Sepsis may induce changes in renal function, increased capillary leakage and frequently blood-flow stasis in the peripheral tissues leading to an increase in the water space and diffusion distances. Significant changes have been observed in the distribution volume of certain antibiotics in patients with sepsis. The increased volume of distribution of water-soluble drugs is caused by a capillary leak syndrome that results in a net movement of fluid from the intravascular compartment into tissues. This capillary leak syndrome has been well described in patients with sepsis and may result in low trough serum concentrations. This, in turn, may result in a slow antibiotic penetration of tissues and a low tissue antibiotic concentration. Treatment failure may result if antibiotic choice or doses are incorrect and there is a lack of information which describes how to alter drug dosing in response to this increased volume of distribution in sepsis. Previous research has shown that some intensive care unit (ICU) patients have larger than normal between subject variability in drug clearance and volumes that can be attributed to supranormal renal clearances.
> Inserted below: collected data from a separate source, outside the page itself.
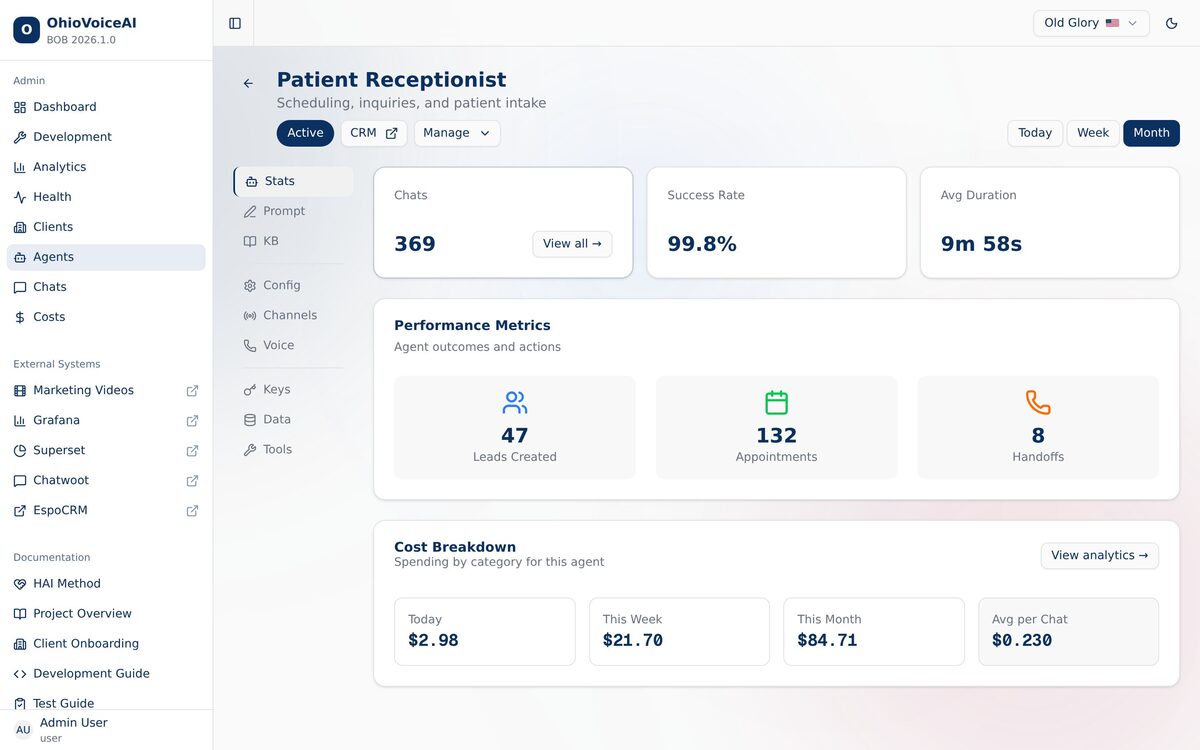This screenshot has width=1200, height=750.
Task: Select the Week time range
Action: click(x=1092, y=133)
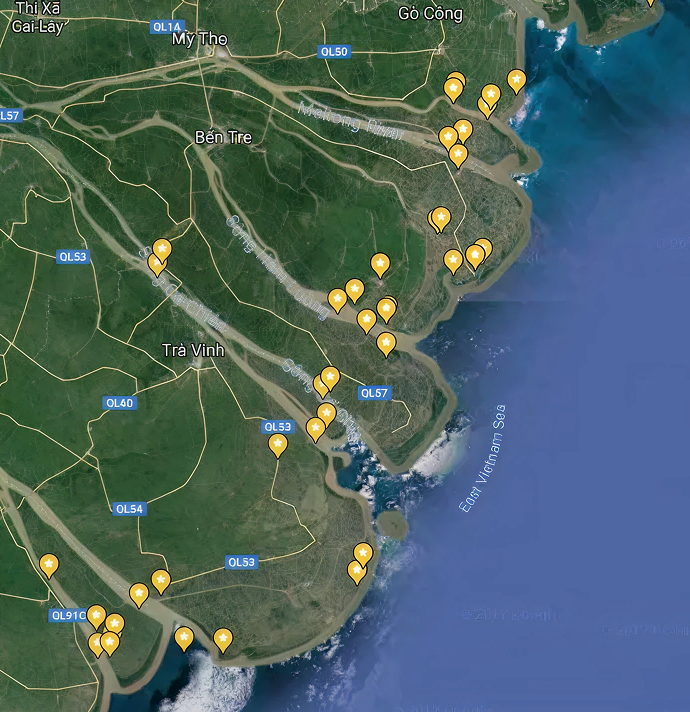The image size is (690, 713).
Task: Select the East Vietnam Sea label
Action: pos(483,459)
Aims of the present study: 1. To evaluate present meropenem and ciprofloxacin dosing and achieved plasma concentrations in relation to bacterial susceptibility. 2. To evaluate how to accurately dose meropenem and ciprofloxacin in patients with sepsis The overall hypothesis for this project is that some patients admitted to ICU with severe sepsis are undertreated with meropenem and ciprofloxacin using the dosing based on that recommended by the Product Information
Study Type
OBSERVATIONAL
Enrollment
50
Rigshospitalet
Copenhagen, Denmark
Area Under the Concentration-Time Curve (AUC 0-8h)
The concentration versus time data for meropenem \& ciprofloxacin in plasma will be analysed by a non-linear mixed effects modelling approach using NONMEM (Version 7.3, GloboMax LLC, Hanover, MD, USA) with double precision with the COMPAQ VISUAL FORTRAN compiler
Time frame: Seven blood samples of 3 ml at T0 (pre dose), 30, 45, 60, 120, 240 and 480 mins post infusion completion.